INFORMATION SUPPLIED
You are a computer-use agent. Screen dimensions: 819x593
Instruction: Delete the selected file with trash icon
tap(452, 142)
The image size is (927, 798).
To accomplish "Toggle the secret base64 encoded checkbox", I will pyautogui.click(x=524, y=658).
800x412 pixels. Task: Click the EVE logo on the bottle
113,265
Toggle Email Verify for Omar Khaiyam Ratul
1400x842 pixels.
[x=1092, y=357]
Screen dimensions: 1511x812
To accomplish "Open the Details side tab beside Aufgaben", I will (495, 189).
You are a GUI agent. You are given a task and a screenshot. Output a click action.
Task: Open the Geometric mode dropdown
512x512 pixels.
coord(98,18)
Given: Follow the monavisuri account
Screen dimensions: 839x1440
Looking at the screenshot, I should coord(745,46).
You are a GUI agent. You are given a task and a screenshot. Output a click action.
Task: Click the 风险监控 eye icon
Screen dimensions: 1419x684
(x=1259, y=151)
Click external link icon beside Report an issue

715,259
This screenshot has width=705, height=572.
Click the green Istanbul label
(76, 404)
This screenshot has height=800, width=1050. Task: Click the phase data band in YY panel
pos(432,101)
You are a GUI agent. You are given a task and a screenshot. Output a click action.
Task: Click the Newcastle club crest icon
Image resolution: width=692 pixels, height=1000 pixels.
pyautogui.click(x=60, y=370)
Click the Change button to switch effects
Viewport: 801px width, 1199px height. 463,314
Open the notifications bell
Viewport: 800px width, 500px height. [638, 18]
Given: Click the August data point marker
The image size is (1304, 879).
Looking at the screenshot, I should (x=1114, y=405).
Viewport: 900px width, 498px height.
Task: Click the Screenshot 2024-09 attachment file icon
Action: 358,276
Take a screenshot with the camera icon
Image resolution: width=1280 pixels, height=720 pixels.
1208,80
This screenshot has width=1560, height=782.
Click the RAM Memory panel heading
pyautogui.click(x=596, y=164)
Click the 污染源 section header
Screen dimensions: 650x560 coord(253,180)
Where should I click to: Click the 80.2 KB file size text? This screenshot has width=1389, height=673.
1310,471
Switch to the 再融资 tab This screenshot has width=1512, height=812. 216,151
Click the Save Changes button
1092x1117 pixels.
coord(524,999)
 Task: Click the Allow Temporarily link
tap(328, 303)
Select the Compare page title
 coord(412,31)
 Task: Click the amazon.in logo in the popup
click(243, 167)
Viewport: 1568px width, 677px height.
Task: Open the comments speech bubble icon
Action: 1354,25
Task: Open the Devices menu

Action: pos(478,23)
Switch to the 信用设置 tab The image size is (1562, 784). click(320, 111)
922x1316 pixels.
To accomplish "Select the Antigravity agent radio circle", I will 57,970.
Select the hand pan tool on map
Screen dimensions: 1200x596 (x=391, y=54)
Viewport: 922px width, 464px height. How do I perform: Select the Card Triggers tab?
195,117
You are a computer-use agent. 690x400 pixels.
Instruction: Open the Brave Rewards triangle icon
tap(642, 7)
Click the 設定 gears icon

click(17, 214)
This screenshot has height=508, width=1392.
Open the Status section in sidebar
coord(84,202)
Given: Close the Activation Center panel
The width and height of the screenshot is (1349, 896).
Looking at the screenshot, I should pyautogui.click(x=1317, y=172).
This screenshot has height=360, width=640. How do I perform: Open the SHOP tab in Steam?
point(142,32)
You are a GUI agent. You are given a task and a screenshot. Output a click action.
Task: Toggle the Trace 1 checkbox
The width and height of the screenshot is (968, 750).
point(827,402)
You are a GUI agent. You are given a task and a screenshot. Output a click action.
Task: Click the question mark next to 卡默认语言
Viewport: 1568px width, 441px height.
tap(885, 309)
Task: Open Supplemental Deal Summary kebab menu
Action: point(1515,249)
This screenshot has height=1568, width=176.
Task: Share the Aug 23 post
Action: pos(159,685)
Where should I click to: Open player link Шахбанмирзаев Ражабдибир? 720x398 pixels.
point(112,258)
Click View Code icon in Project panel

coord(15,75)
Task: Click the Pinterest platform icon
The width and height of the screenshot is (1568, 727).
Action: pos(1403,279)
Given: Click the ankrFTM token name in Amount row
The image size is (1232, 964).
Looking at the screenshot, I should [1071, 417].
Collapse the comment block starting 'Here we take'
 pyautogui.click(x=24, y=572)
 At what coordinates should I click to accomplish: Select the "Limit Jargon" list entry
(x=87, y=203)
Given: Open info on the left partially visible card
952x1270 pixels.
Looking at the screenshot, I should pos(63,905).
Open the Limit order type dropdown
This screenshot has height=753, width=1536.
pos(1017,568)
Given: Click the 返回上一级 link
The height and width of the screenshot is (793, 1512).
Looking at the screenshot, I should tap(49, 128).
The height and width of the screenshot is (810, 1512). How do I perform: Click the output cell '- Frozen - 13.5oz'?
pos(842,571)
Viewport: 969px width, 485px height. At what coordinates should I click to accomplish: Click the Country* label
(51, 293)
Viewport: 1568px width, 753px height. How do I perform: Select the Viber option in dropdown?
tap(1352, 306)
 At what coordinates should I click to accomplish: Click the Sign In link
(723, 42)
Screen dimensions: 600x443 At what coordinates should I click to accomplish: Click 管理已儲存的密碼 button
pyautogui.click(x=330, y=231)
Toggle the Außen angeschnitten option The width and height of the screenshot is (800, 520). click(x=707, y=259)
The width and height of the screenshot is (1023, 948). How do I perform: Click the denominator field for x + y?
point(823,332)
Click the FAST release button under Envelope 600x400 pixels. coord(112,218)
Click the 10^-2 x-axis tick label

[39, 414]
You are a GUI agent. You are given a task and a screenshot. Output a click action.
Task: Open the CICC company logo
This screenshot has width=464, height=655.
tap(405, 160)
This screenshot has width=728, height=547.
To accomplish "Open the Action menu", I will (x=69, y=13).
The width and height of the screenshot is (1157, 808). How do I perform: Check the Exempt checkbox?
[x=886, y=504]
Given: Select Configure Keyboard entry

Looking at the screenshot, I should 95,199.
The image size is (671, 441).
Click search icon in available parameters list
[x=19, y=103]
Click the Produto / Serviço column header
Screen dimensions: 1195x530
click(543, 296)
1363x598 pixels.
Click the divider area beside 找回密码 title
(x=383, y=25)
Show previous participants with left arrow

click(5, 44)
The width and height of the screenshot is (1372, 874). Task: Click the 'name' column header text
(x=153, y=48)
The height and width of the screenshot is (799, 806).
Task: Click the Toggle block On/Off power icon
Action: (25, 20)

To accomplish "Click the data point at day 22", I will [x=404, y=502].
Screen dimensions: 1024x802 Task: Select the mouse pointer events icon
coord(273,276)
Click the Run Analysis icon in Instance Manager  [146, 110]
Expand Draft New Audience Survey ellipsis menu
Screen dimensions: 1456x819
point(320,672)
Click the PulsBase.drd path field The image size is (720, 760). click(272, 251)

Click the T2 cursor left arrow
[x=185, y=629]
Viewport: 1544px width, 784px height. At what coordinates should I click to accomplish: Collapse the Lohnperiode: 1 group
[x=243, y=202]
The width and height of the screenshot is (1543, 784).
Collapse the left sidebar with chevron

YOUR TASK
All lines with the word "computer" should be copied from the material above.

RESULT FOR THIS EXERCISE
You are a computer-use agent. Screen dimensions: 819x593
You are a computer-use agent. 690x400 pixels.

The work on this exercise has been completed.